The white roof of Crane Technical High School in Chicago saves energy and limits urban heat.

Many larger cities, such as Chicago, Boston, and New York, are coming out with climate action plans that include adaptation goals alongside emissions targets. For instance, Chicago’s climate action plan calls for installing rooftop gardens on 6,000 buildings in the city, and an ordinance aimed at addressing the urban heat island effect requires non-garden roofs to reflect at least 72 percent of sunlight. Though the effectiveness of white-painted roofs need to be tested further, one study shows that building owners can save up to 40 percent on cooling costs from the increased reflectivity. On buildings like Crane Technical High School, which serves low-income neighborhoods, the ‘cool roof’ reduces students’ vulnerability to heat waves while also cutting the need for air conditioning and its associated emissions.
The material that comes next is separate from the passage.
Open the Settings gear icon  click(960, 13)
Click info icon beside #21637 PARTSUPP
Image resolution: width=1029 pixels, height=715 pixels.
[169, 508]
Implementation tip #6: Financial incentives for buildings to install solar energy systems with backup battery power or green roofs can accomplish important resilience outcomes while also reducing greenhouse gas emissions.

Wetlands in the Gulf of Mexico protect homes from storm sturges and store carbon.
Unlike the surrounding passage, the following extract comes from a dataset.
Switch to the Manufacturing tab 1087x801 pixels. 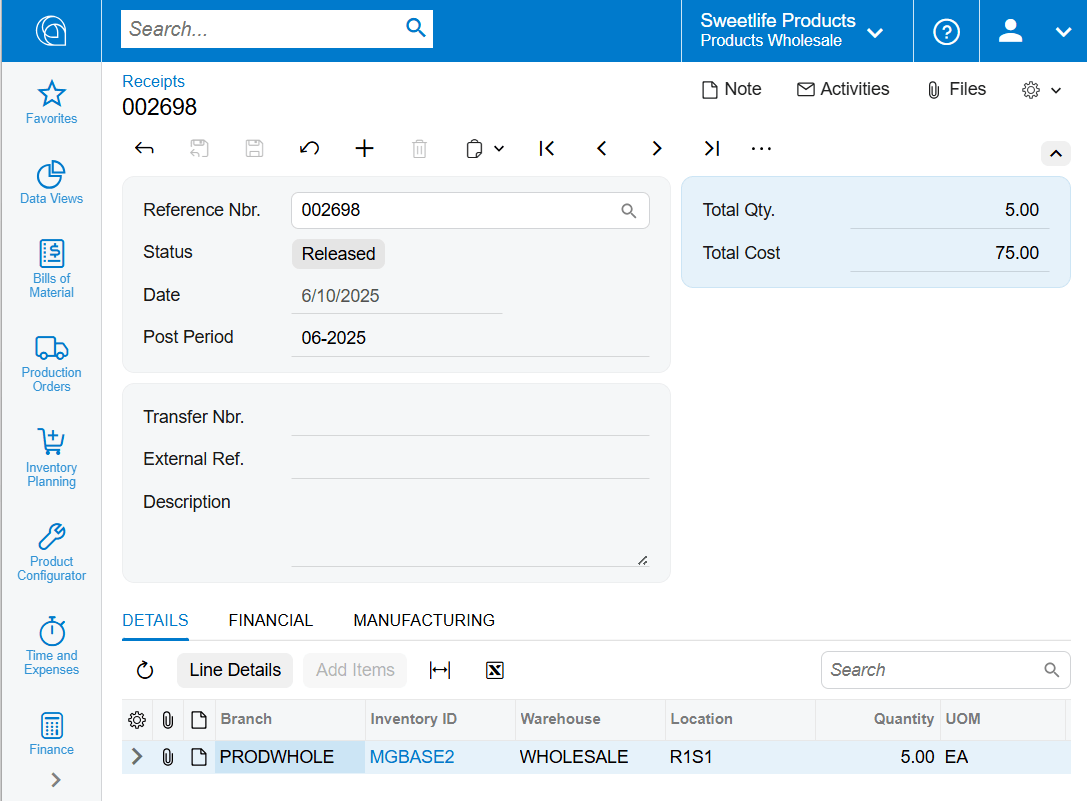point(424,620)
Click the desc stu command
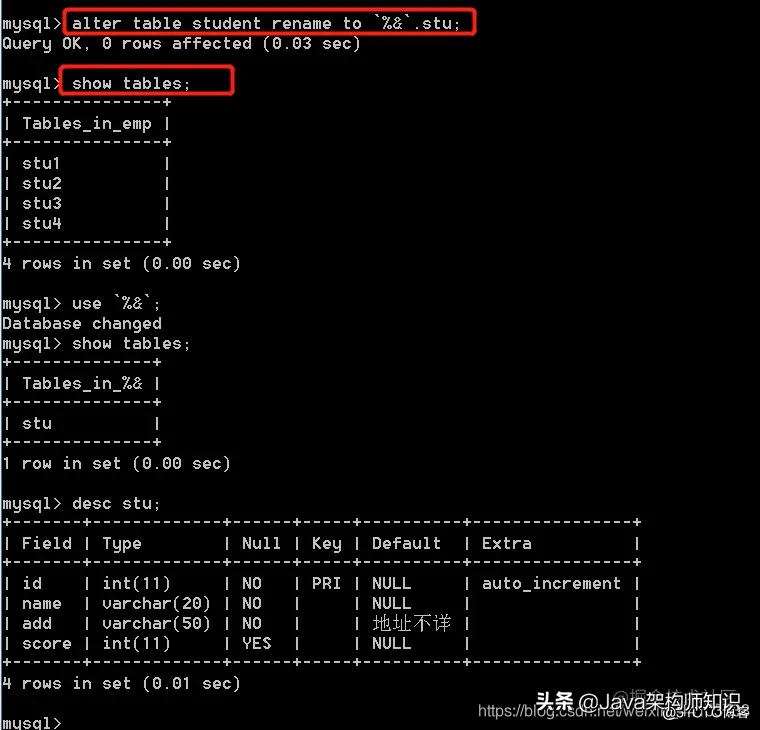Image resolution: width=760 pixels, height=730 pixels. pyautogui.click(x=115, y=504)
Wetlands in the Gulf of Mexico protect homes from storm sturges and store carbon.

The private sector is also beginning to find ways to work on reducing emissions while preparing for climate impacts at the same time. Entergy, the major electrical utility in the Gulf of Mexico, plans to purchase carbon offsets from a wetlands restoration project west of New Orleans; they also financed the creation of the methodology that allows the project developer, Tierra Resources, to quantify and sell emissions reductions from the wetland. From Entergy’s perspective, the investment serves two purposes. It helps the utility to reach its goal of reducing carbon dioxide levels to 20 percent below 2000 levels by 2020 by offsetting those emissions that cannot be reduced through efficiency, fuel-switching, or other means. But wetland restoration will also provide important storm protection to Entergy’s assets, which include 15,800 miles of transmission lines and 40 generation facilities along the Gulf Coast.

A cooling center in central Baltimore cranks the air conditioning on hot days.

A cooling center in central Baltimore cranks the air conditioning on hot days.

That said, there are certainly instances of tension between the need to adapt to climate impacts on a local scale and the need to mobilize a global effort to avoid climate impacts by reducing carbon emissions. In many places, air conditioning use will increase as average temperatures rise—sometimes as an emergency response. After 13 people died in Baltimore due to heat-related causes in the scorching summer of 2012, the city stepped up its efforts to keep people safe for days when the heat index hovered above 105 degrees Fahrenheit, in part by opening air conditioned cooling centers for Baltimore’s vulnerable populations of elderly, poor, and homeless residents. In cases such as this, where health and equity are concerned, the short-term need to keep residents safe must override emissions reductions goals. However, longer-term efforts to combat extreme heat in Baltimore by growing large shade trees may reduce the need for air conditioning over several decades, while sequestering some carbon, too.